Since its introduction in the 1980’s, spreadsheet software has provided analysts and planners with a complex and valuable tool permitting the timely modeling of financial systems and organizational problems. Through the use of macros, linking, and complex formulas, a spreadsheet user is capable of collecting, organizing and analyzing data without involving anyone with a background in data organization and storage, and can do this work outside of the rigidly controlled environment in which formal software is developed. While this capability allows an organization to be nimble and quickly respond to new trends and data collection, there is an awakening to the risk inherent in the current business dependency on spreadsheets.
With the passage of the Sarbanes-Oxley Act in 2002, attention was drawn to spreadsheets because of the requirements of Section 404. This section requires management and external auditors to report on the adequacy of a company’s internal control over financial reporting. Because of the power and flexibility of the modern spreadsheet, many organizations use spreadsheets to determine financial transaction amounts or balances which are then populated into the general ledger and/or financial statements. This type of spreadsheet use, as opposed to performing analysis or monitoring operational activities, is what converts the spreadsheet into a form of financial reporting, and in turn invokes the need to have internal controls for spreadsheets per the Sarbanes-Oxley requirements.

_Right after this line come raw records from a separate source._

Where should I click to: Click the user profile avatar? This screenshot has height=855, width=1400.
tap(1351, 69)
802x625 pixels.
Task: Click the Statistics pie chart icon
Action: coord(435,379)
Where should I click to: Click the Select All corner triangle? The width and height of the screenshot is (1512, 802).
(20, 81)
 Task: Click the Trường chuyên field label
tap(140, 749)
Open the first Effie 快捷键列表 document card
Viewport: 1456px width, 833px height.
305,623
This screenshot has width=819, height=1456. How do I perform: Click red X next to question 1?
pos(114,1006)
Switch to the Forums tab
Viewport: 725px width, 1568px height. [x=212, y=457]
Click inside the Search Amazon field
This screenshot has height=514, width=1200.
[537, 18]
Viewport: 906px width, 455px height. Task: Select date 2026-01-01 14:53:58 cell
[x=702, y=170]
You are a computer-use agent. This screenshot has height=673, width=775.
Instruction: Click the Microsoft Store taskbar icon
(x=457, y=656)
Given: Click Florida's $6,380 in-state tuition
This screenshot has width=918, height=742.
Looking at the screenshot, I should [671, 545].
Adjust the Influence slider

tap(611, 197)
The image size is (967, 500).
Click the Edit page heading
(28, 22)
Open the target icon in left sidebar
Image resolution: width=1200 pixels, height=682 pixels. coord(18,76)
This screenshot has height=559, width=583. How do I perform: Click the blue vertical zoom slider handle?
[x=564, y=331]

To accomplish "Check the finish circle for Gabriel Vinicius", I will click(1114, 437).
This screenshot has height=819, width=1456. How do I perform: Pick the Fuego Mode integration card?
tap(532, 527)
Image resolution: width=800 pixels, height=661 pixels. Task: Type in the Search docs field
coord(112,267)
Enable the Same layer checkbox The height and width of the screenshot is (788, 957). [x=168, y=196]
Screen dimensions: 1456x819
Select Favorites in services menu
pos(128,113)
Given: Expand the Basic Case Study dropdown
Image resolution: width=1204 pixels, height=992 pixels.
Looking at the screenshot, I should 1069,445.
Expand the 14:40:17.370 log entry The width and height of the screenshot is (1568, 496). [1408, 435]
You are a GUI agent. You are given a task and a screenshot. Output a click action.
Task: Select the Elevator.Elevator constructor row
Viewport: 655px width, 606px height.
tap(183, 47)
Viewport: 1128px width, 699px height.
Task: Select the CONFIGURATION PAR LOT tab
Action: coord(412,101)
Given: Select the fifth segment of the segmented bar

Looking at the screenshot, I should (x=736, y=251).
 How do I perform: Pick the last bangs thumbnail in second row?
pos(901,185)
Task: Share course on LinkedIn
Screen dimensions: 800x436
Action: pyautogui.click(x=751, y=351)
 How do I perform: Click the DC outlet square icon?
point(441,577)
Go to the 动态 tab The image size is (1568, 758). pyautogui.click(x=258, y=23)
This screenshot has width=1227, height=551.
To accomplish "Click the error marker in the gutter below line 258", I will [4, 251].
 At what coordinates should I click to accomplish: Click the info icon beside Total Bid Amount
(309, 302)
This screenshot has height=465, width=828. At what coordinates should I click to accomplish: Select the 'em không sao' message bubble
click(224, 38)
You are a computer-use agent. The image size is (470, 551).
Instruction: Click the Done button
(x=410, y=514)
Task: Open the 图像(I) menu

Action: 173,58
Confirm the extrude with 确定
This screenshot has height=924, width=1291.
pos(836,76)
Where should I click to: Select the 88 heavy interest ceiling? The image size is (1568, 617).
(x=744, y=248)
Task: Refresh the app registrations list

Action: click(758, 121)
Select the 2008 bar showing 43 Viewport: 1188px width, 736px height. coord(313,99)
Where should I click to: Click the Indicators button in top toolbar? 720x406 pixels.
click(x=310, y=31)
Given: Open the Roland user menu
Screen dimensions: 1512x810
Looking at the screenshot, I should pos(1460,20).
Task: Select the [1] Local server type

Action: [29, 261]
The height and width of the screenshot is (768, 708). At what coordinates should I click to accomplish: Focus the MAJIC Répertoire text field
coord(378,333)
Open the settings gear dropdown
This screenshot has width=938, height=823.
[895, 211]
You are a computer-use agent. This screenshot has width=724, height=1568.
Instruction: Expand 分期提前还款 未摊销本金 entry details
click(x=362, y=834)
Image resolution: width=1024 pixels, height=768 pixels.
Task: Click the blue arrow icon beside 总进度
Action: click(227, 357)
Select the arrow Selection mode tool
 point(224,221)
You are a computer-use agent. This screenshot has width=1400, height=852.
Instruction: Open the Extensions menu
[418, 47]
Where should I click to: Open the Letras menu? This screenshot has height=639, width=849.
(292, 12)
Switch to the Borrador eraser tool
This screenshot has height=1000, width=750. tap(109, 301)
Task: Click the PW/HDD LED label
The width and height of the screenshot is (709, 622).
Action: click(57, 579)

As more attention is focused on the use of spreadsheets to drive financial reporting, the question must be asked, “How accurate are the spreadsheets?” Professionally developed software performing financial functions validates the inputted data, is tested with a variety of scenarios, and uses verified algorithms. Spreadsheets, on the other hand, are often developed to meet an immediate need, have little or no validation of data inputs, rarely undergo formal testing and, as a general rule, are continually evolving over time. Unfortunately, these negatives associated with spreadsheets are also what makes them attractive to organizations: developing a spreadsheet does not require involvement of information technology or data processing professionals; a spreadsheet can be developed quickly and efficiently to meet an immediate need; a spreadsheet can be easily modified, or copied and modified to quickly respond to the needs of management.